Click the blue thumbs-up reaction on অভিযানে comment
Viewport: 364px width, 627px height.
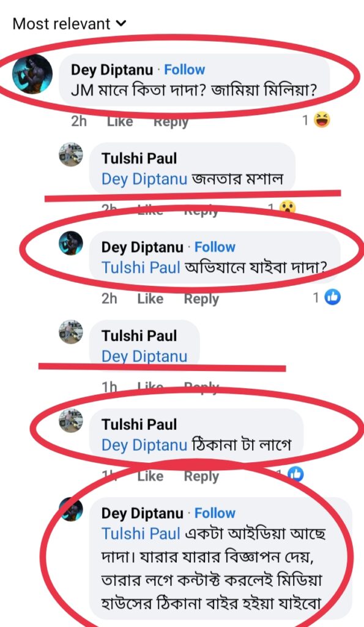tap(332, 298)
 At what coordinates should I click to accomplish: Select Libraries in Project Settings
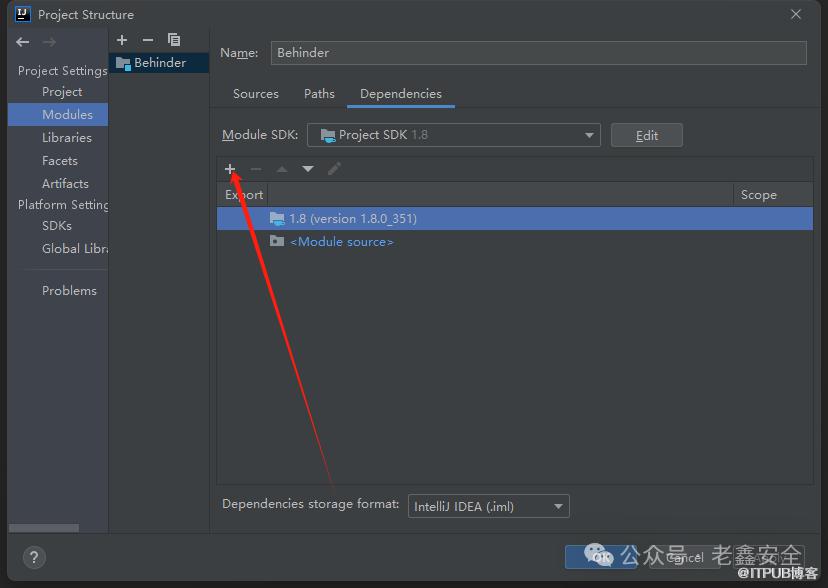[66, 138]
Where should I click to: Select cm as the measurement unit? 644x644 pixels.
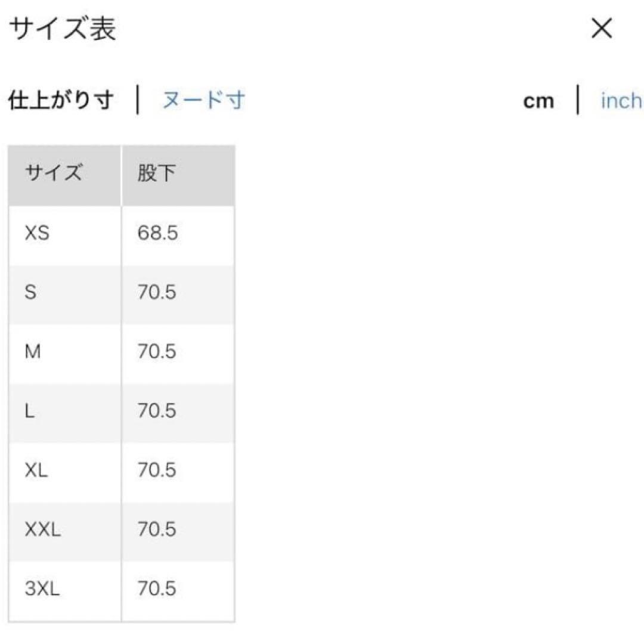tap(538, 101)
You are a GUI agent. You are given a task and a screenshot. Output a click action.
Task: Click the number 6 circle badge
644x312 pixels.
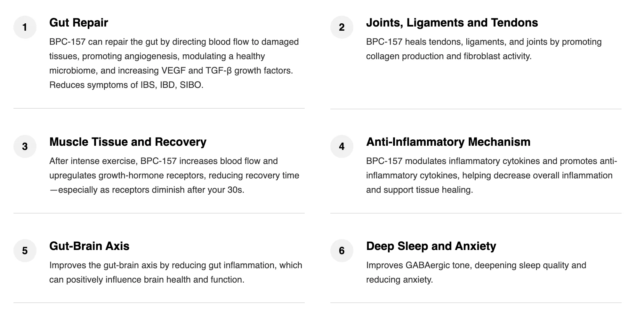(x=342, y=251)
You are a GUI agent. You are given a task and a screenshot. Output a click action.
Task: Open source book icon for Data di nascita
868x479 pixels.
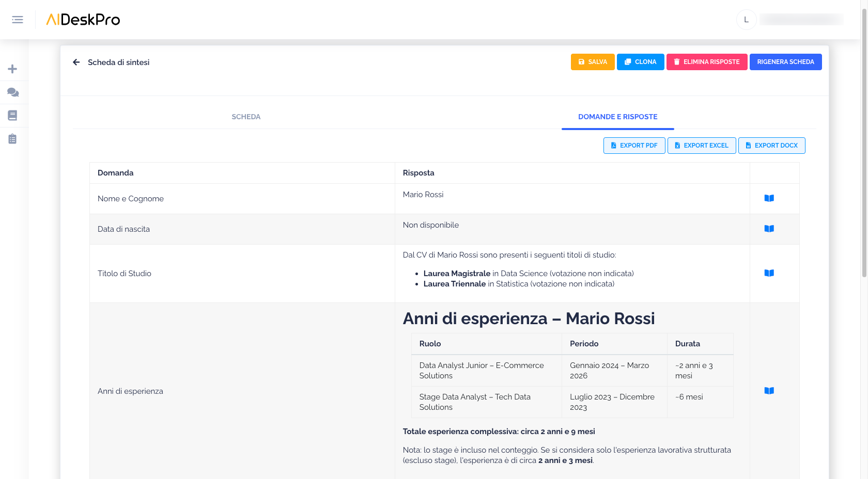click(769, 229)
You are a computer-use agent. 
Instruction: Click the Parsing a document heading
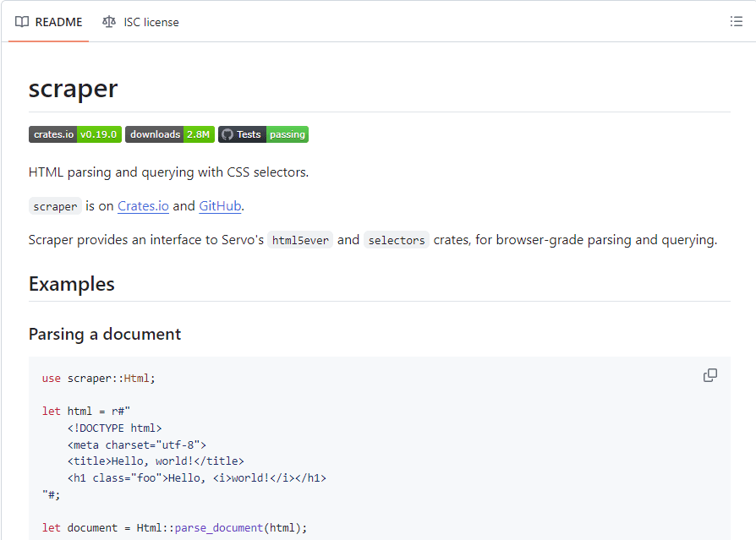pos(105,335)
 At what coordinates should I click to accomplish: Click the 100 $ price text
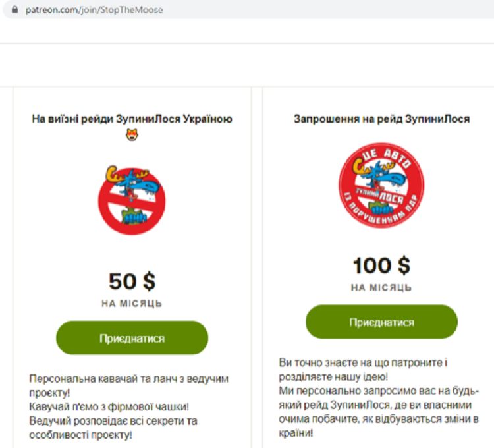coord(381,266)
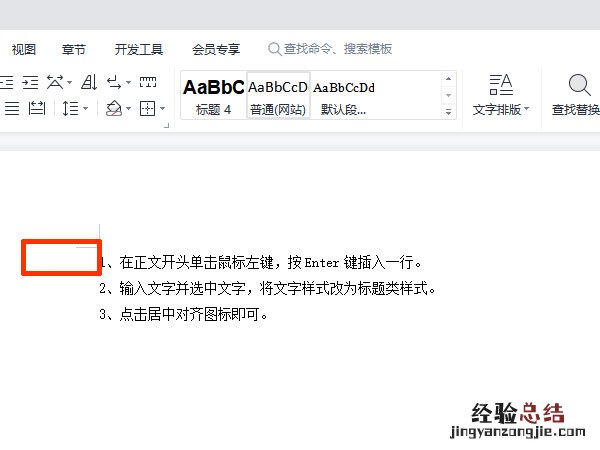Expand the full styles gallery list
This screenshot has height=450, width=600.
point(449,112)
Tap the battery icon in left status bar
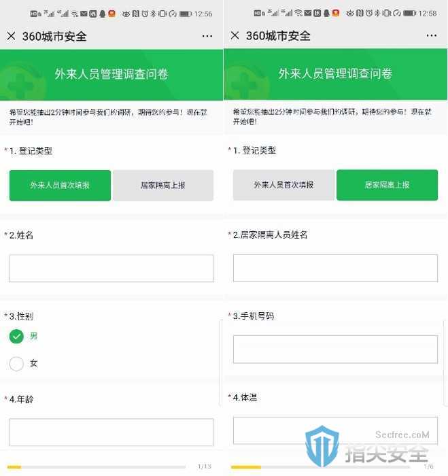Screen dimensions: 448x476 tap(185, 14)
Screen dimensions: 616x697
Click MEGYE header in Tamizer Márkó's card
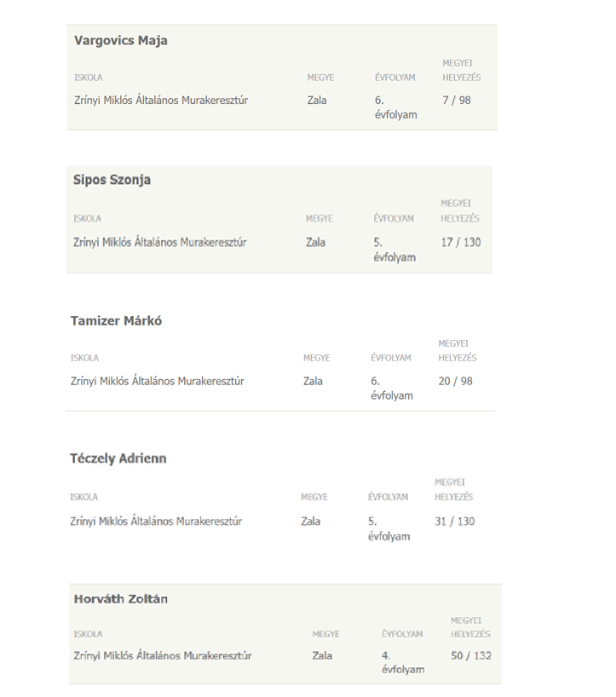[317, 358]
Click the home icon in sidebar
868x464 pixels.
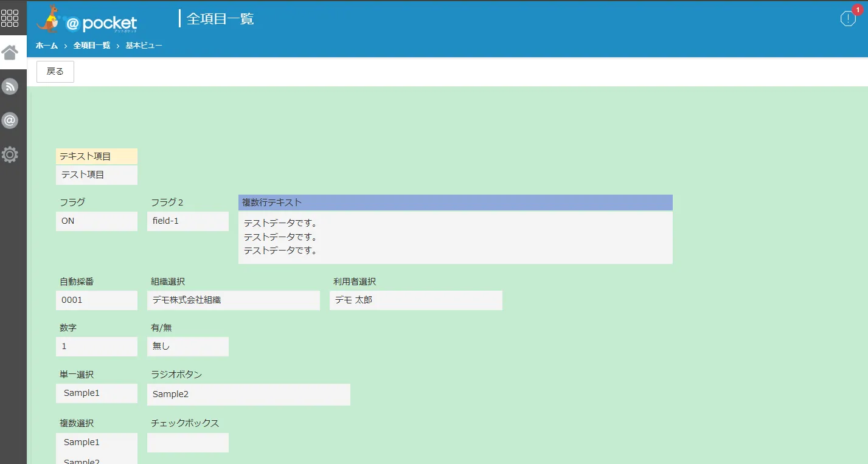[x=10, y=52]
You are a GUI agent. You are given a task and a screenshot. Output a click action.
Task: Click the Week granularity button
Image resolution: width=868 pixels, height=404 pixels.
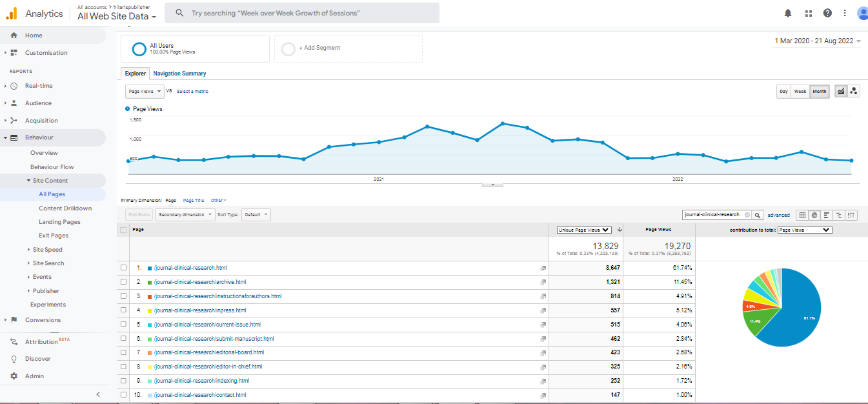pyautogui.click(x=800, y=92)
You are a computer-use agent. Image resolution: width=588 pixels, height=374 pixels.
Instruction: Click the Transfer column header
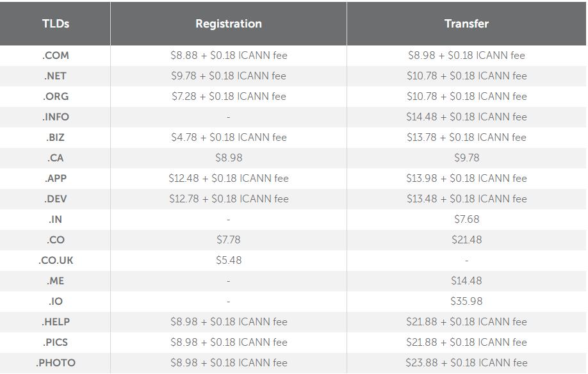pos(466,24)
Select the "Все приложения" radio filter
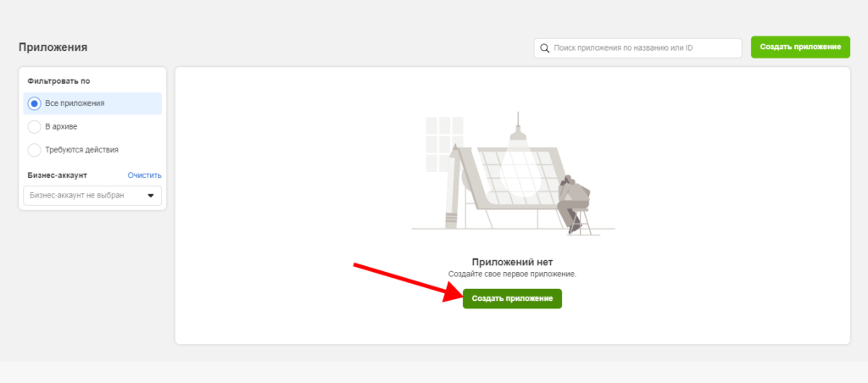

....................

HOW TO COMPLETE THIS TASK: When you retype the data above, match every line exactly and leave the pictures behind.

ANSWER BELOW:
Click the blue thumbs-up reaction on অভিযানে comment
Viewport: 364px width, 627px height.
tap(332, 298)
 At what coordinates should I click to accomplish: Select Libraries in Project Settings
[66, 138]
Where should I click to: Select cm as the measurement unit? 644x644 pixels.
tap(538, 101)
You are a GUI agent. You are given a task and a screenshot. Output a click action.
Task: Click the number 6 circle badge
644x312 pixels.
(x=342, y=251)
You are a GUI agent. You are given a task and a screenshot. Output a click action.
Task: Open source book icon for Data di nascita
868x479 pixels.
click(769, 229)
You are a computer-use agent. 
Instruction: Click the Parsing a document heading
pos(105,335)
 At what coordinates should I click to accomplish: Click the 100 $ price text
coord(381,266)
Expand the full styles gallery list
This screenshot has height=450, width=600.
point(449,112)
Tap the battery icon in left status bar
Screen dimensions: 448x476 tap(185, 14)
Screen dimensions: 616x697
Click MEGYE header in Tamizer Márkó's card
[317, 358]
Click the home icon in sidebar
868x464 pixels.
[x=10, y=52]
You are a GUI agent. You are given a task and a screenshot. Output a click action.
Task: Click the Week granularity button
Image resolution: width=868 pixels, height=404 pixels.
pyautogui.click(x=800, y=92)
You are a computer-use agent. Image resolution: width=588 pixels, height=374 pixels.
Instruction: Click the Transfer column header
pos(466,24)
Select the "Все приложения" radio filter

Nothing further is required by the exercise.